Besucher, die einen Blick in die Zukunft werfen wollen, können sich von der Völva, der Schamanin des Dorfes, die Runen lesen lassen. Sie betet die nordischen Götter wie Thor und Odin an und verrät den Gästen ihr Schicksal. Blutrünstige Barbaren? Wer einen Tag im Wikingerdorf in Ribe verbringt, der weiß: die so gefürchteten Nordmänner hatten auch einen weichen Kern.
Was es an der Westküste noch zu entdecken gibt
Zurück in der Gegenwart? Urlaubs-Tipps für alle, die genug von der Geschichte der Wikinger haben:
Ruhe auf Rømø: Die Wattenmeerinsel, die nur wenige Kilometer nördlich von Sylt liegt, lädt mit ihrem kilometerlangen Sandstrand und Dünen zum Wandern, Reiten oder einfach nur zu einem gemütlichen Spaziergang am Wasser ein. Der Strand von Rømø ist der breiteste Nordeuropas. Wer will, kann ihn sogar mit dem Auto befahren. Große Teile der Sandmassen, die die Westküste immer weiter wachsen lassen, stammen von der schrumpfenden deutschen Nachbarinsel. Die Fahrt von Ribe nach Rømø mit dem Auto dauert etwa 40 Minuten.
Wandern im Watt: Nur wenige Kilometer vor Ribe erstreckt sich der Nationalpark Wattenmeer.
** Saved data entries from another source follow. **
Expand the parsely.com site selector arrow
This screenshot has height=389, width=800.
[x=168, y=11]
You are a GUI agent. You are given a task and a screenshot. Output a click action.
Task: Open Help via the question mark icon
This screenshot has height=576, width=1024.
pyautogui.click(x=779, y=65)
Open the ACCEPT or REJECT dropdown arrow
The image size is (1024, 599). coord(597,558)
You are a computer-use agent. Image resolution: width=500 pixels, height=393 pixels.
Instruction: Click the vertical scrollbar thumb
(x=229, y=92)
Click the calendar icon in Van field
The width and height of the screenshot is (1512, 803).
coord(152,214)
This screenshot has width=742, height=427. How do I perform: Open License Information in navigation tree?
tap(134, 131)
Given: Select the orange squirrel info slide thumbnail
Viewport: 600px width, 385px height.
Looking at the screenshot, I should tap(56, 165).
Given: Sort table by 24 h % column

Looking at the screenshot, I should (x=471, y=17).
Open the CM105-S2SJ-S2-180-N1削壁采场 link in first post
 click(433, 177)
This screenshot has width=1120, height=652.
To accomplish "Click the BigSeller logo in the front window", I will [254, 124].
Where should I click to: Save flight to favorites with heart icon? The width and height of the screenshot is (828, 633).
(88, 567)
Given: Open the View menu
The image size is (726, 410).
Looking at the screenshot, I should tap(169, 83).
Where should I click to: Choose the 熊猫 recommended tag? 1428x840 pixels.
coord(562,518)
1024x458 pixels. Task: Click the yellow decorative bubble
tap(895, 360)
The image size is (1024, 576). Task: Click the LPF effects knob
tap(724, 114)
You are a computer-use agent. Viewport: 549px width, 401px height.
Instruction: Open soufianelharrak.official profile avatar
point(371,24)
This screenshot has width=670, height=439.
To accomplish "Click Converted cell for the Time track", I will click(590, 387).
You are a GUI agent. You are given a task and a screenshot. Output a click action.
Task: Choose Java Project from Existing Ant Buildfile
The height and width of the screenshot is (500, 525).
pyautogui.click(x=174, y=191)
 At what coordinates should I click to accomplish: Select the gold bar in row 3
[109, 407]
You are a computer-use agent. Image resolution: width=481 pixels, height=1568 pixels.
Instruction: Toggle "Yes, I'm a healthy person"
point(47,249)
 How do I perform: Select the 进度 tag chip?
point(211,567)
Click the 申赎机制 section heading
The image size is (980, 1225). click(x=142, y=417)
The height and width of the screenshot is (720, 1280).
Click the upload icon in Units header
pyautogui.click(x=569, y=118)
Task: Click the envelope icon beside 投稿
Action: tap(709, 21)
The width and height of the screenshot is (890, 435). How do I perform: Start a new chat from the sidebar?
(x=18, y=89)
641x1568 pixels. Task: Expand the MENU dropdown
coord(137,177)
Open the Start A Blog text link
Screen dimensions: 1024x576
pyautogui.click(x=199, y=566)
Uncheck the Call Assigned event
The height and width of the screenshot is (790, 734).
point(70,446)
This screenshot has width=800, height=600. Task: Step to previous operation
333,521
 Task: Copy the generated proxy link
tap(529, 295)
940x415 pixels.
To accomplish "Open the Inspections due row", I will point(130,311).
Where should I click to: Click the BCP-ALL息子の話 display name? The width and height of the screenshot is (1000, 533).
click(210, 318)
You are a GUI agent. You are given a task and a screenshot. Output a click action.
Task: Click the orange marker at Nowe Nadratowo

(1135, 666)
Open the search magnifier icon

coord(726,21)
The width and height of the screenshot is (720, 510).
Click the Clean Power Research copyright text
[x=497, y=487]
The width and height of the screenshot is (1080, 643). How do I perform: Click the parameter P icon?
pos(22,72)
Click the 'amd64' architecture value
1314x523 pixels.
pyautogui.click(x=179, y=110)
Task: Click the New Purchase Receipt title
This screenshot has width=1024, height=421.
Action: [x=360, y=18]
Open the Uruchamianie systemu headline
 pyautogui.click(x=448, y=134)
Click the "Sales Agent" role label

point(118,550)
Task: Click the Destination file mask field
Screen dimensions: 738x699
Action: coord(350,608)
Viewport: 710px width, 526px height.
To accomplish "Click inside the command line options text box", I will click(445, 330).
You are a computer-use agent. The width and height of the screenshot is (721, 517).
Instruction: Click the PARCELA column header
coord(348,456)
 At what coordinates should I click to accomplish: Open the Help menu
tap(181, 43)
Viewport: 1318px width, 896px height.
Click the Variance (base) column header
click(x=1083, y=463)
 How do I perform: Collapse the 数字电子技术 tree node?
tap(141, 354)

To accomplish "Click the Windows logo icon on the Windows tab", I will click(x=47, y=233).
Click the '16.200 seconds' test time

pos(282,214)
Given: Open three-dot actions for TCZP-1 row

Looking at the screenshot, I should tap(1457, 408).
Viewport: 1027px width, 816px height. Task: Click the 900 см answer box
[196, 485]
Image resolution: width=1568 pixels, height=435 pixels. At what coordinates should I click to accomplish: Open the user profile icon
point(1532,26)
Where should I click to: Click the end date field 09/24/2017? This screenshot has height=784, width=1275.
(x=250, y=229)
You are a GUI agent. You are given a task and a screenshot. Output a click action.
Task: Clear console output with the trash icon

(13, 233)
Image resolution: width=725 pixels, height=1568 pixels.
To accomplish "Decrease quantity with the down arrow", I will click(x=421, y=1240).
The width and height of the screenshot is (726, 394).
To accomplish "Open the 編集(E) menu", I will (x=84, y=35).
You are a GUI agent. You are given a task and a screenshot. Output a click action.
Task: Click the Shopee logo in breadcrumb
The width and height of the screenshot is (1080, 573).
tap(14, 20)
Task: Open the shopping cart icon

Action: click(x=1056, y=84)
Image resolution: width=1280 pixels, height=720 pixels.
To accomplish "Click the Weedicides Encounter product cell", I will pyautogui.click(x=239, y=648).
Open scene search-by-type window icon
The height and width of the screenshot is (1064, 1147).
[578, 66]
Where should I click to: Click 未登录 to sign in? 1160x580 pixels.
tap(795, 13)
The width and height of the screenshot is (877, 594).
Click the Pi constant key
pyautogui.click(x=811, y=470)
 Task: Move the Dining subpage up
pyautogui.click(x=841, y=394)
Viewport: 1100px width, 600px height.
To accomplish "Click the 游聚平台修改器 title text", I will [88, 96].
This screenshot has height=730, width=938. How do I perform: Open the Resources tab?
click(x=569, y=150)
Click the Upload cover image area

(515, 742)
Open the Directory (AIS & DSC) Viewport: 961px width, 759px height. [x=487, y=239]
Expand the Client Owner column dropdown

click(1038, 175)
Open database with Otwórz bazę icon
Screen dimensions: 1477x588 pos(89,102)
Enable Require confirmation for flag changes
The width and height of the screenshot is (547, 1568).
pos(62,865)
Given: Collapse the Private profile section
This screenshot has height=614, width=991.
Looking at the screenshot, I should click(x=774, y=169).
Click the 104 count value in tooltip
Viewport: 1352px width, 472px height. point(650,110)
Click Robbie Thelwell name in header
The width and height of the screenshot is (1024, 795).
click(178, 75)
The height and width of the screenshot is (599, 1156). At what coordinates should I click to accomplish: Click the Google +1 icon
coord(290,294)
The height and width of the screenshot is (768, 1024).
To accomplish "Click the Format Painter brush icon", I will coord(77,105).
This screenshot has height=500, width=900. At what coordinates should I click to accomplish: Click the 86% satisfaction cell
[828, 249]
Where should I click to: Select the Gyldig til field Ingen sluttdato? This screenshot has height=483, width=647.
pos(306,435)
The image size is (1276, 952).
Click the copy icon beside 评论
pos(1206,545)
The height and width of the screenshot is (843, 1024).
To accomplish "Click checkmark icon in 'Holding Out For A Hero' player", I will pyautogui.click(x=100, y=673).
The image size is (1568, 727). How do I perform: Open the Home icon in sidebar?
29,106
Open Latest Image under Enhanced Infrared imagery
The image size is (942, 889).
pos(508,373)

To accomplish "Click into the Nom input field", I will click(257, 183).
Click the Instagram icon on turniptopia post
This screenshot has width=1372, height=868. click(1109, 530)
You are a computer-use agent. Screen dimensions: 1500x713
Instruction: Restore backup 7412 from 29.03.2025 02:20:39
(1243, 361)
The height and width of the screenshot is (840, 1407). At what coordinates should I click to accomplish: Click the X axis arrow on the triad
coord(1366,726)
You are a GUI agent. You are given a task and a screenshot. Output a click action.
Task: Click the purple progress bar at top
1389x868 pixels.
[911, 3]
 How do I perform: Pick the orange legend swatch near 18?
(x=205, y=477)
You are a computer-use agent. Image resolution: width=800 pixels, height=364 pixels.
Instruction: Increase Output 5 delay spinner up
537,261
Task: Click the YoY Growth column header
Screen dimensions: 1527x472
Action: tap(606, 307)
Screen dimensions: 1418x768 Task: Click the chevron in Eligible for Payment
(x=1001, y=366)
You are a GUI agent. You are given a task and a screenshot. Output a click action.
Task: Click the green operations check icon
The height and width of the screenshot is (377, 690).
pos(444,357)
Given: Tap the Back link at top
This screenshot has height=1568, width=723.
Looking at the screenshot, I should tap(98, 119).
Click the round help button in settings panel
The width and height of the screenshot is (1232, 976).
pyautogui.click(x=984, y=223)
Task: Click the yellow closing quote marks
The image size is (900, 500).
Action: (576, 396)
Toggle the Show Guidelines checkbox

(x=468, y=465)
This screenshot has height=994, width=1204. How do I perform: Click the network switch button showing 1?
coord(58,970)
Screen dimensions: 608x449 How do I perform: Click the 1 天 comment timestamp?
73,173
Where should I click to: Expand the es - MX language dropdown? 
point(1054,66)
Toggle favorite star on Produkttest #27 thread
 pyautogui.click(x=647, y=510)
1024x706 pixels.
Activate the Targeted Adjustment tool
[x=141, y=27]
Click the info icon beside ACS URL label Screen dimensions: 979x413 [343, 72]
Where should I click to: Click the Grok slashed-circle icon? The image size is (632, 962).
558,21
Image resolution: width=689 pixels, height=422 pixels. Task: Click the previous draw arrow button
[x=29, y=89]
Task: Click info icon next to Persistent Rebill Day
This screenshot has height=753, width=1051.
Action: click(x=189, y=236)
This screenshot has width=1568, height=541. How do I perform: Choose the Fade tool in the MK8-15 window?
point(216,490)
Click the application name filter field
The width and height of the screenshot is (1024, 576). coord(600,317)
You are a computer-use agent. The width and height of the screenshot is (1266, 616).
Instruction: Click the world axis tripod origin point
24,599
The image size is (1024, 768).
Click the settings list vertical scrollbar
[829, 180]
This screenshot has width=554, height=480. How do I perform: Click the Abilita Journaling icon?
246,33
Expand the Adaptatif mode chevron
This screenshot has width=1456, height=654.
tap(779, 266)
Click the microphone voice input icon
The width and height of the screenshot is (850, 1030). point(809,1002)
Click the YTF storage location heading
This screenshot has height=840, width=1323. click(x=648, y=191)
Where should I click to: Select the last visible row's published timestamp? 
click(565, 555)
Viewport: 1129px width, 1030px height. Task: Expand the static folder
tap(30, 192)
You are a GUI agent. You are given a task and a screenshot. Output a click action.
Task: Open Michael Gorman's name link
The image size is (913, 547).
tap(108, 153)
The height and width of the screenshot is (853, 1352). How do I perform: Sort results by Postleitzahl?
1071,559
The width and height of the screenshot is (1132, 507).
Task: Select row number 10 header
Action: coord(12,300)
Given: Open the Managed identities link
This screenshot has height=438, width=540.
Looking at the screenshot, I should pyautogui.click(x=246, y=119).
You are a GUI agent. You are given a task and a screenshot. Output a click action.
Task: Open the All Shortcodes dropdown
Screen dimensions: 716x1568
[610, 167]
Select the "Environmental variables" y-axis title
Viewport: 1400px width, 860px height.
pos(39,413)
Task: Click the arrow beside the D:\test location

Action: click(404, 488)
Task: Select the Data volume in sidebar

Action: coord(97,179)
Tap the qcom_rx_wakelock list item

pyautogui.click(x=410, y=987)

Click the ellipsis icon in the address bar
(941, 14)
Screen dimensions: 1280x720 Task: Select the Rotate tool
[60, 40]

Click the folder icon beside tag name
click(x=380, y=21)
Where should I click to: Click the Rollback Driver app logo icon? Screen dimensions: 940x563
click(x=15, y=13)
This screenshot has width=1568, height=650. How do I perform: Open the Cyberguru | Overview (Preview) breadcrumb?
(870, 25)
Unter Begleitung eines Naturführers lässt sich die vielfältige Fauna des Unesco-Weltnaturerbes erkunden. Im Watt wimmelt es nur so vor Strandkrabben, Wattwürmern, Garnelen oder kleinen und großen Krebsen. Auch Vogelbeobachtungen und Robbensafaris werden angeboten.
Lamm-Festival: Ein Drei-Gänge-Menü mitten im Feld neben einem Fluss? Dazu laden jedes Jahr in den ersten beiden Juniwochen Landwirte und Köche der Region um Varde (etwa 40 Autominuten nördlich von Ribe) ein. Tausende von Lämmern und Schafe tummeln sich auf den riesigen Weideflächen am Wattenmeer – und mittendrin bereiten die Gourmets ein regionales und ökologisches Menü mit Lammfleisch, verschiedenen Gemüsesorten, Kartoffeln, lokalem Bier und vielen anderen Köstlichkeiten vor.
Reise-Infos
Ribe, die älteste Stadt Dänemarks
Anreise: Von München aus fliegen mehrere Airlines (mit Zwischenstopps) nach Billund. Kosten: ab 135 €. Von dort weiter mit dem Mietauto (knapp eine Stunde Fahrzeit).
Unterkunft: Etwa in einem Ferienhaus in Ribe-Byferie, Tel.: +45 79 88 79 88, www.ribe-byferie.dk, rund 100 € pro Person pro Nacht (je nach Reisezeit).
Währung: Dänische Krone, Kreditkarten werden nahezu überall akzeptiert.
Essen gehen: Regionale Spezialitäten gibt’s im Restaurant Weis Stue, einem der ältesten Gasthöfe Dänemarks, im Zentrum von Ribe.
Sehenswertes: Der historische Stadtkern mit Fachwerkhäusern, dem Dom und dem Bürgerturm oder das Wikinger-Museum.